Consignes à suivre:
Renommez « center » en « middle » partout dans les données ci-dessous, puis recopiez-les sans rien changer d'autre.

Données enregistrées:
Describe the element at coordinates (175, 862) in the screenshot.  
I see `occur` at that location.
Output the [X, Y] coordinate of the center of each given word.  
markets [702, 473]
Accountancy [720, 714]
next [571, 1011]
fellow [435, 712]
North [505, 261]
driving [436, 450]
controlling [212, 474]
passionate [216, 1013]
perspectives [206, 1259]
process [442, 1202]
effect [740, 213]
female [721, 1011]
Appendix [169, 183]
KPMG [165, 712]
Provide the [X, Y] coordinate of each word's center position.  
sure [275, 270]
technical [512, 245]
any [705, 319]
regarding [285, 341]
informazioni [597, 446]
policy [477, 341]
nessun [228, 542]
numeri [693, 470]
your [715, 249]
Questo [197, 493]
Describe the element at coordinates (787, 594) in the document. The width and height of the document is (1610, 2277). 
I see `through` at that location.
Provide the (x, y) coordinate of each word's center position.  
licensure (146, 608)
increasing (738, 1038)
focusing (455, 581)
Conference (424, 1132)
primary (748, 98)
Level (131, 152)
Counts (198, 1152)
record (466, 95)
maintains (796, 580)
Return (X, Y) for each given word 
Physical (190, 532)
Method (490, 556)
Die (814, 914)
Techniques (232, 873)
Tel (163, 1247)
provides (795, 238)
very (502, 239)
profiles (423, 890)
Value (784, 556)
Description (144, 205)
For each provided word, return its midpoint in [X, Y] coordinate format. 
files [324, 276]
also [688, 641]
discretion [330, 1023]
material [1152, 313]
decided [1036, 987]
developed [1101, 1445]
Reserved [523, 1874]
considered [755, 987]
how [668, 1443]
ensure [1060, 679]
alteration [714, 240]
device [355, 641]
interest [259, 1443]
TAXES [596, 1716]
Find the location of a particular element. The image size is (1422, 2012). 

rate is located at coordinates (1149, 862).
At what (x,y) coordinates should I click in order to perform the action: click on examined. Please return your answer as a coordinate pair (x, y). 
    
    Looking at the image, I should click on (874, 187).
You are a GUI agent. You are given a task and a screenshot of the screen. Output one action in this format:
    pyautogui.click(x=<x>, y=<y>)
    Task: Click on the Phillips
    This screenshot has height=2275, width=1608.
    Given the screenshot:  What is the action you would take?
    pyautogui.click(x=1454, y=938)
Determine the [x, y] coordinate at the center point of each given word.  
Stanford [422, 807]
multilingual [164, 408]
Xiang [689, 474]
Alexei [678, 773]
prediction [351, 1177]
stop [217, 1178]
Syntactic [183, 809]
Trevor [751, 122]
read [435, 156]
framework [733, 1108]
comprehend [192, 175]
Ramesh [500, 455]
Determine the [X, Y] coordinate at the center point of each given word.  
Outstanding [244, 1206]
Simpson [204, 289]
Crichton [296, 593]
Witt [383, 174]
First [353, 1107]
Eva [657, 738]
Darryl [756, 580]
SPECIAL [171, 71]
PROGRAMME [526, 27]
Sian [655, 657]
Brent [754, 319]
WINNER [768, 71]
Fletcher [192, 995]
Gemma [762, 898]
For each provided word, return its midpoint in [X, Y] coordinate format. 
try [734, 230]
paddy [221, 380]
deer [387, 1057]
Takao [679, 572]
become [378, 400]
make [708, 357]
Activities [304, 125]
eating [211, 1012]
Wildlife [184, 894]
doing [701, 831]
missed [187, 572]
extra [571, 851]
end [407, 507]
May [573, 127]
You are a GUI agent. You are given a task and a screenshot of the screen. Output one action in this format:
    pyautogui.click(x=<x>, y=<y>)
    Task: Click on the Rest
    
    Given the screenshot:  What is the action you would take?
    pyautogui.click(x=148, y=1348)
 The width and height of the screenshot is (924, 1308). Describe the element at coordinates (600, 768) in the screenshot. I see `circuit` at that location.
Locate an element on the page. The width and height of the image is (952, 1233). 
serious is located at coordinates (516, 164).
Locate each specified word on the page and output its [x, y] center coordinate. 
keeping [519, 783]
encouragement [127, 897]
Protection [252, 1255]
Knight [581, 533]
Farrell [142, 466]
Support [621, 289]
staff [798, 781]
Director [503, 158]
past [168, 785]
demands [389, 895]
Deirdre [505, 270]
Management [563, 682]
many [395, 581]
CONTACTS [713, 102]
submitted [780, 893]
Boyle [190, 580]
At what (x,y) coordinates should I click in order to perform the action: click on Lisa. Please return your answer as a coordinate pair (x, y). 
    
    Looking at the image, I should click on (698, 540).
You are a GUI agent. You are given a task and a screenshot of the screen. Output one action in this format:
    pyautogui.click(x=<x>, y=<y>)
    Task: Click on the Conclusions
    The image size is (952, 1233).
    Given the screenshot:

Résultat obtenu:
Describe the element at coordinates (175, 862) in the screenshot.  
I see `occur` at that location.
Output the [X, Y] coordinate of the middle of each given word.  
markets [702, 473]
Accountancy [720, 714]
next [571, 1011]
fellow [435, 712]
North [505, 261]
driving [436, 450]
controlling [212, 474]
passionate [216, 1013]
perspectives [206, 1259]
process [442, 1202]
effect [740, 213]
female [721, 1011]
Appendix [169, 183]
KPMG [165, 712]
Provide the [X, Y] coordinate of each word's middle position.  
sure [275, 270]
technical [512, 245]
any [705, 319]
regarding [285, 341]
informazioni [597, 446]
policy [477, 341]
nessun [228, 542]
numeri [693, 470]
your [715, 249]
Questo [197, 493]
Describe the element at coordinates (787, 594) in the document. The width and height of the document is (1610, 2277). 
I see `through` at that location.
Provide the (x, y) coordinate of each word's middle position.  
licensure (146, 608)
increasing (738, 1038)
focusing (455, 581)
Conference (424, 1132)
primary (748, 98)
Level (131, 152)
Counts (198, 1152)
record (466, 95)
maintains (796, 580)
Return (X, Y) for each given word 
Physical (190, 532)
Method (490, 556)
Die (814, 914)
Techniques (232, 873)
Tel (163, 1247)
provides (795, 238)
very (502, 239)
profiles (423, 890)
Value (784, 556)
Description (144, 205)
For each provided word, return its midpoint in [X, Y] coordinate format. 
files [324, 276]
also [688, 641]
discretion [330, 1023]
material [1152, 313]
decided [1036, 987]
developed [1101, 1445]
Reserved [523, 1874]
considered [755, 987]
how [668, 1443]
ensure [1060, 679]
alteration [714, 240]
device [355, 641]
interest [259, 1443]
TAXES [596, 1716]
Find the location of a particular element. The image size is (1422, 2012). 

rate is located at coordinates (1149, 862).
At what (x,y) coordinates should I click in order to perform the action: click on examined. Please return your answer as a coordinate pair (x, y). 
    
    Looking at the image, I should click on (874, 187).
You are a GUI agent. You are given a task and a screenshot of the screen. Output one action in this format:
    pyautogui.click(x=<x>, y=<y>)
    Task: Click on the Phillips
    This screenshot has height=2275, width=1608.
    Given the screenshot:  What is the action you would take?
    pyautogui.click(x=1454, y=938)
Determine the [x, y] coordinate at the middle point of each given word.  
Stanford [422, 807]
multilingual [164, 408]
Xiang [689, 474]
Alexei [678, 773]
prediction [351, 1177]
stop [217, 1178]
Syntactic [183, 809]
Trevor [751, 122]
read [435, 156]
framework [733, 1108]
comprehend [192, 175]
Ramesh [500, 455]
Determine the [X, Y] coordinate at the middle point of each given word.  
Outstanding [244, 1206]
Simpson [204, 289]
Crichton [296, 593]
Witt [383, 174]
First [353, 1107]
Eva [657, 738]
Darryl [756, 580]
SPECIAL [171, 71]
PROGRAMME [526, 27]
Sian [655, 657]
Brent [754, 319]
WINNER [768, 71]
Fletcher [192, 995]
Gemma [762, 898]
For each provided word, return its midpoint in [X, Y] coordinate format. 
try [734, 230]
paddy [221, 380]
deer [387, 1057]
Takao [679, 572]
become [378, 400]
make [708, 357]
Activities [304, 125]
eating [211, 1012]
Wildlife [184, 894]
doing [701, 831]
missed [187, 572]
extra [571, 851]
end [407, 507]
May [573, 127]
You are a GUI agent. You are given a task and a screenshot of the screen. Output one action in this format:
    pyautogui.click(x=<x>, y=<y>)
    Task: Click on the Rest
    
    Given the screenshot:  What is the action you would take?
    pyautogui.click(x=148, y=1348)
 The width and height of the screenshot is (924, 1308). Describe the element at coordinates (600, 768) in the screenshot. I see `circuit` at that location.
Locate an element on the page. The width and height of the image is (952, 1233). 
serious is located at coordinates (516, 164).
Locate each specified word on the page and output its [x, y] middle coordinate. 
keeping [519, 783]
encouragement [127, 897]
Protection [252, 1255]
Knight [581, 533]
Farrell [142, 466]
Support [621, 289]
staff [798, 781]
Director [503, 158]
past [168, 785]
demands [389, 895]
Deirdre [505, 270]
Management [563, 682]
many [395, 581]
CONTACTS [713, 102]
submitted [780, 893]
Boyle [190, 580]
At what (x,y) coordinates should I click in order to perform the action: click on Lisa. Please return your answer as a coordinate pair (x, y). 
    
    Looking at the image, I should click on (698, 540).
You are a GUI agent. You are given a task and a screenshot of the screen. Output one action in this format:
    pyautogui.click(x=<x>, y=<y>)
    Task: Click on the Conclusions
    The image size is (952, 1233).
    Given the screenshot:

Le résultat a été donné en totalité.